Una cartolina da un mondo irriconoscibile, estraneo: tale pare l'esordio degli Association, sestetto di musicisti, cantanti, cantautori, etc. Pare di rivivere un periodo di irripetibile fermento, musicale e non, nelle esuberanti, caleidoscopiche armonizzazioni delle loro canzoni, nelle gemmazioni imprevedibili degli arrangiamenti, nutrite in particolare dal lavoro instancabile della lead guitar di Jules Alexander, membro fondatore del gruppo e vero e proprio architetto delle barocche costruzioni canore della band, per via della sua già importante esperienza al momento della formazione del gruppo (suonò anche diverse volte insieme a Frank Zappa, prima che quest'ultimo fondasse i Mothers Of Invention).
Esce questo mese, presso la Now Sounds, la riedizione deluxe, rimasterizzata in versione mono, di questo primo disco della band californiana, che contribuì in modo determinante alla nascita del genere del sunshine pop nella Los Angeles della metà degli anni 60, con il leggendario Curt Boettcher (personaggio di livello almeno pari a quello di Brian Wilson e Gary Usher) alla produzione. Alla tracklist originale del disco si aggiungono immancabili versioni "singolo" - Boettcher tagliò alcuni secondi dalla fine di "Cherish" e fece in modo che l'etichetta lo distribuisse come un pezzo di tre minuti esatti in modo da conformarlo al "canone" - versioni strumentali e bonus track.

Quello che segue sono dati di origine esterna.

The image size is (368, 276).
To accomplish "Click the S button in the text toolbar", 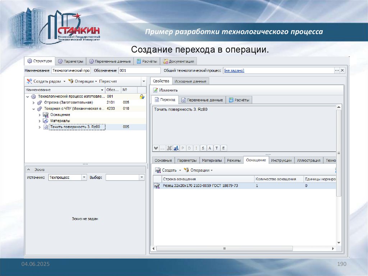I will coord(203,148).
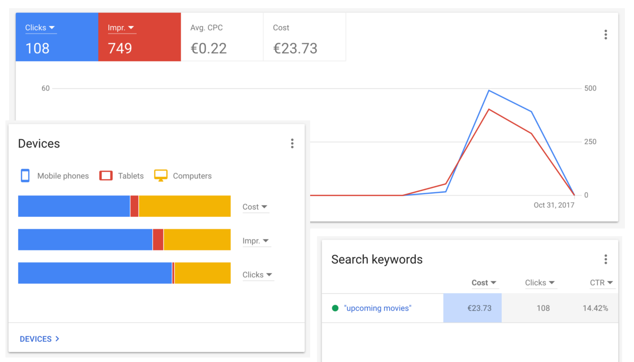Open the "upcoming movies" keyword link
The width and height of the screenshot is (634, 362).
coord(378,308)
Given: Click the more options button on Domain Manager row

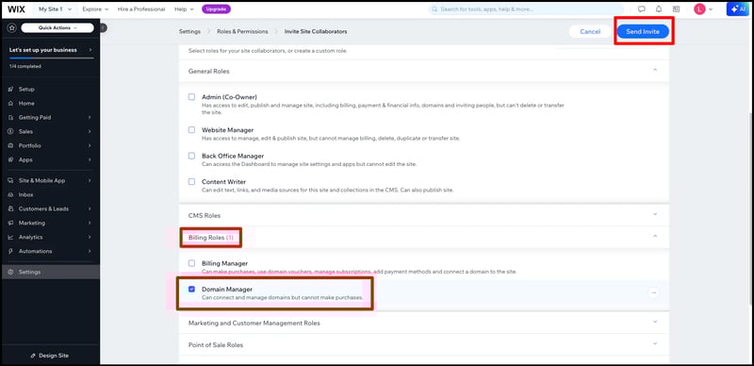Looking at the screenshot, I should [x=653, y=292].
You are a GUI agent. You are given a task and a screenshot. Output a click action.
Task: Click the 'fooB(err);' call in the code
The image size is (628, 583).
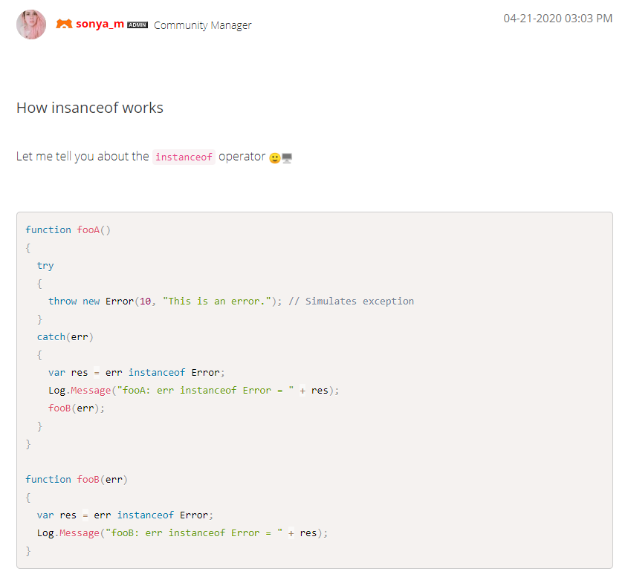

Nonostante le prime frequentazioni col folk-rock - il loro primo singolo pubblicato, tramite la Valiant Records, sarà la cover di "One Too Many Mornings" di Bob Dylan, sulle orme di "Mr. Tambourine Man" dei Byrds - la scena losangelina sta andando incontro a una transizione "di genere" che trascina gli Association verso la registrazione del demo di "Along Comes Mary", la prima hit vera e propria del gruppo, sebbene l'autore, ossia Tandyn Almer, sia esterno alla band. Ritmo sincopato che esemplifica tutte le ascendenze black disseminate nella traccia, una metrica impazzita che cerca di incastrare nello spazio fin troppo angusto del canonico pezzo di successo uno scioglilingua di mordaci impressioni (così che il grido "And then along comes Mary" diventi una sorta di liberazione dal labirinto delle proprie ossessioni), il tema principale così riconoscibile di fiati e battimani, le irrituali comparsate di flauto compongono una traccia talmente complessa e al tempo stesso orecchiabile da attirare il plauso di Leonard Bernstein.
Il successo del singolo presso le radio universitarie li incoraggia alla pubblicazione del disco (che avverrà nel luglio del 1966), in cui ogni membro della band - salvo Brian Cole, il bassista - darà il suo contributo in termini compositivi. Il primo singolo estratto, "Cherish", rimarrà al primo posto delle chart nazionali per tre settimane e diventerà il loro primo disco d'oro, superando il milione di copie vendute (la BMI stima addirittura che sia la ventiduesima canzone più suonata di tutti i tempi nelle radio americane). Una ballata corale, in cui Alexander fa la parte del protagonista, in un continuo lavoro di ricamo chitarristico, incastonato nella carezzevole trama di xilofono, in contrapposizione alle grandiose, soverchianti forze emotive delle armonizzazioni del gruppo, che paiono espandersi nello spettro armonico fino a impadronirsene completamente.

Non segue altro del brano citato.